* **DESCRIPTION OF THE TASK**
In the entries below, the word "Open" appears on some lines. Copy each of those lines.

* **RECORDS SUPPLIED**

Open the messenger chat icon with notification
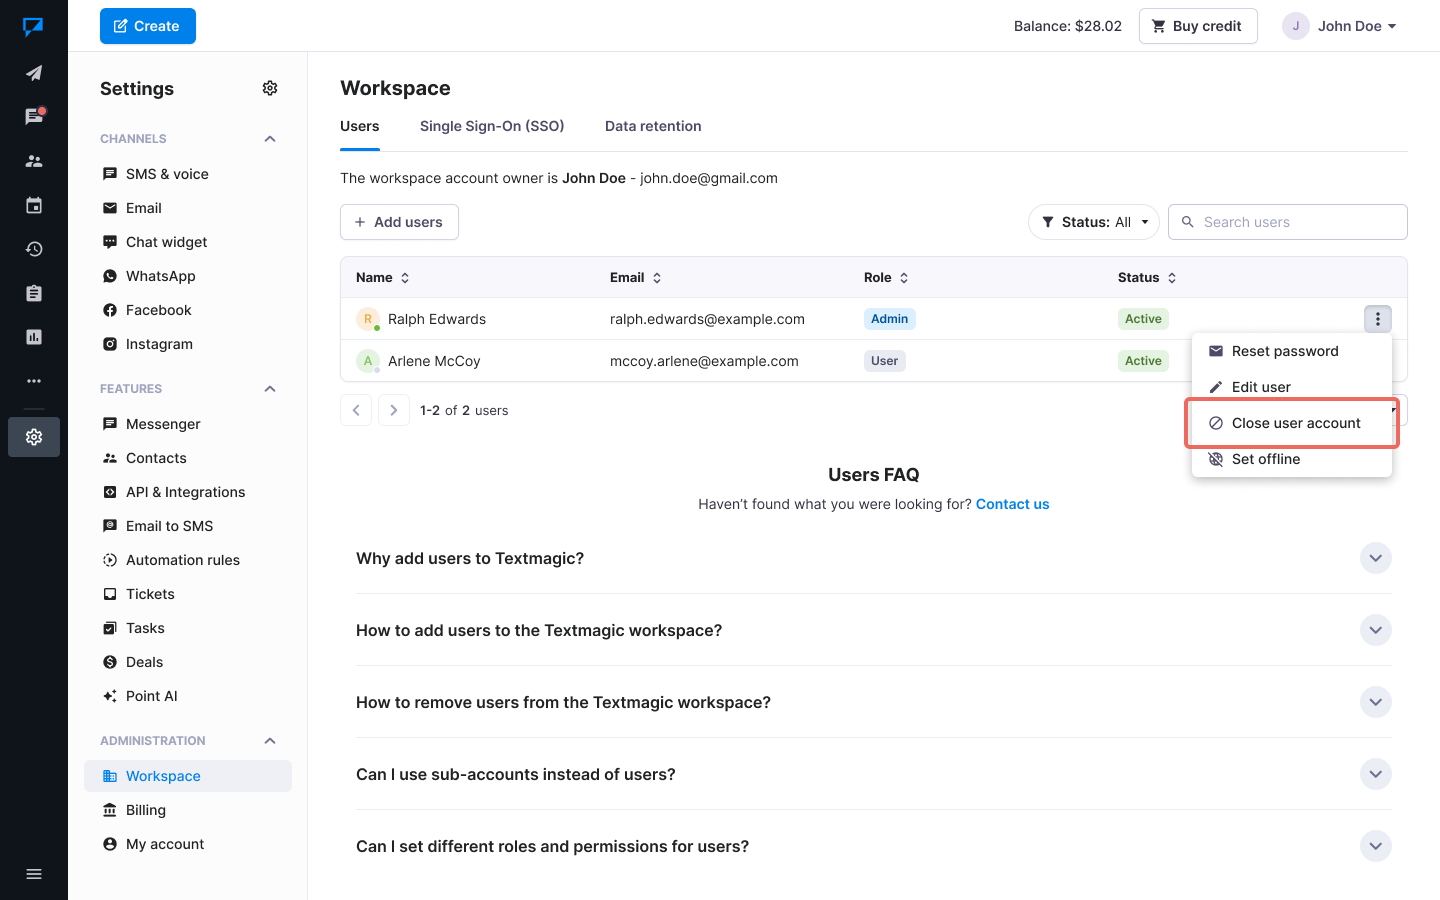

* * *

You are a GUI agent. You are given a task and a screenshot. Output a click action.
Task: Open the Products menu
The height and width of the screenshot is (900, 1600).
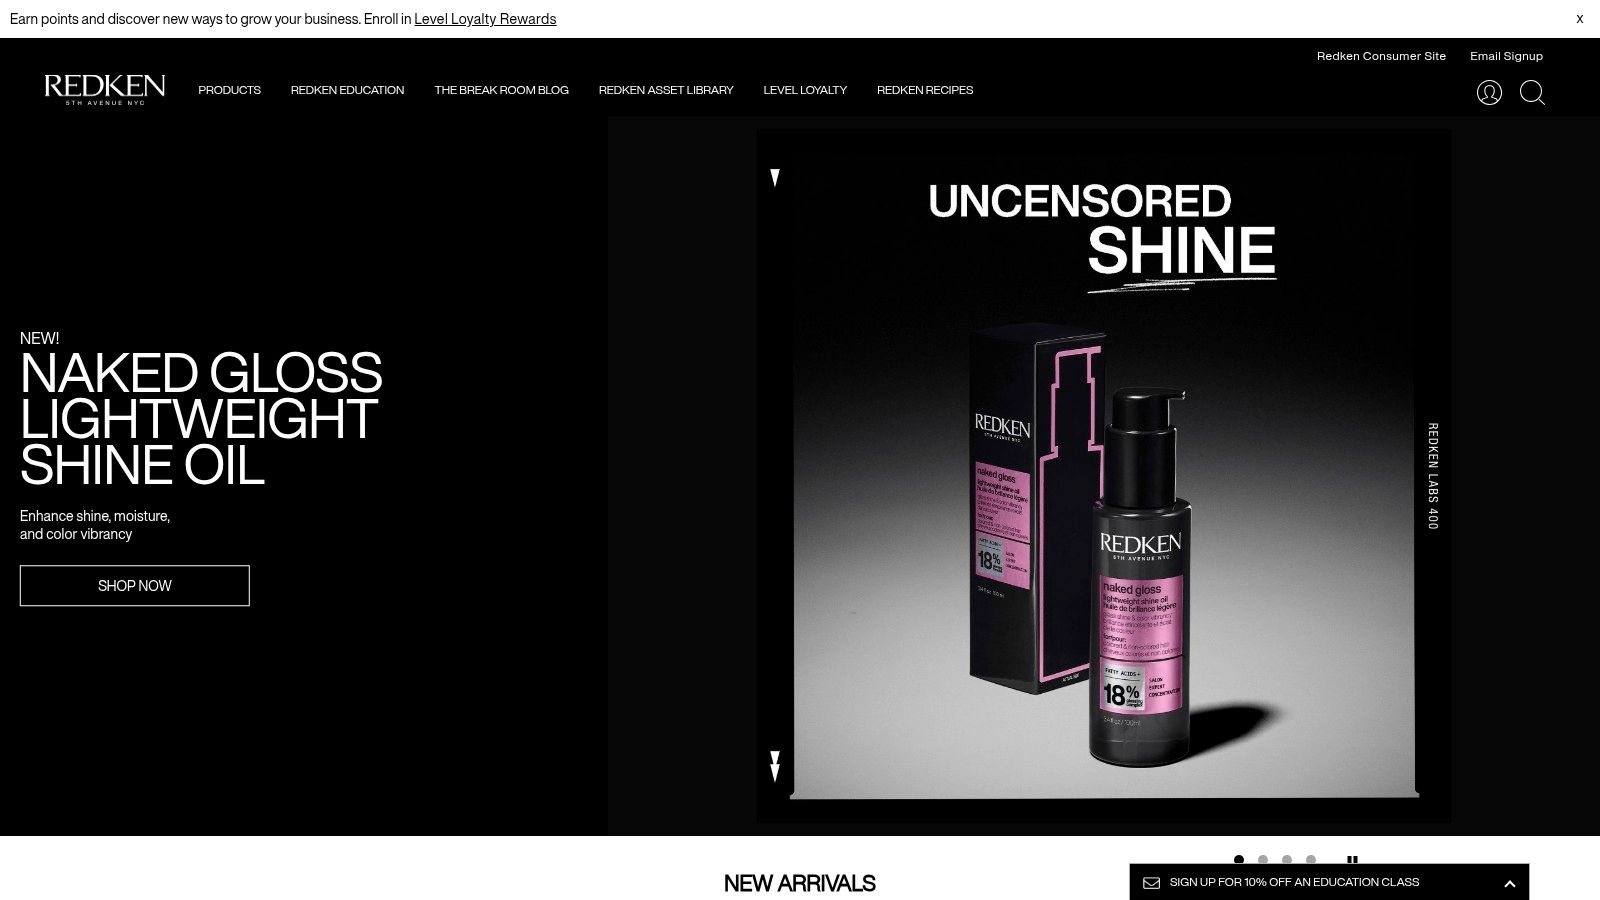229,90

* **SOLUTION**
Open the messenger chat icon with notification
Task: Open the Products menu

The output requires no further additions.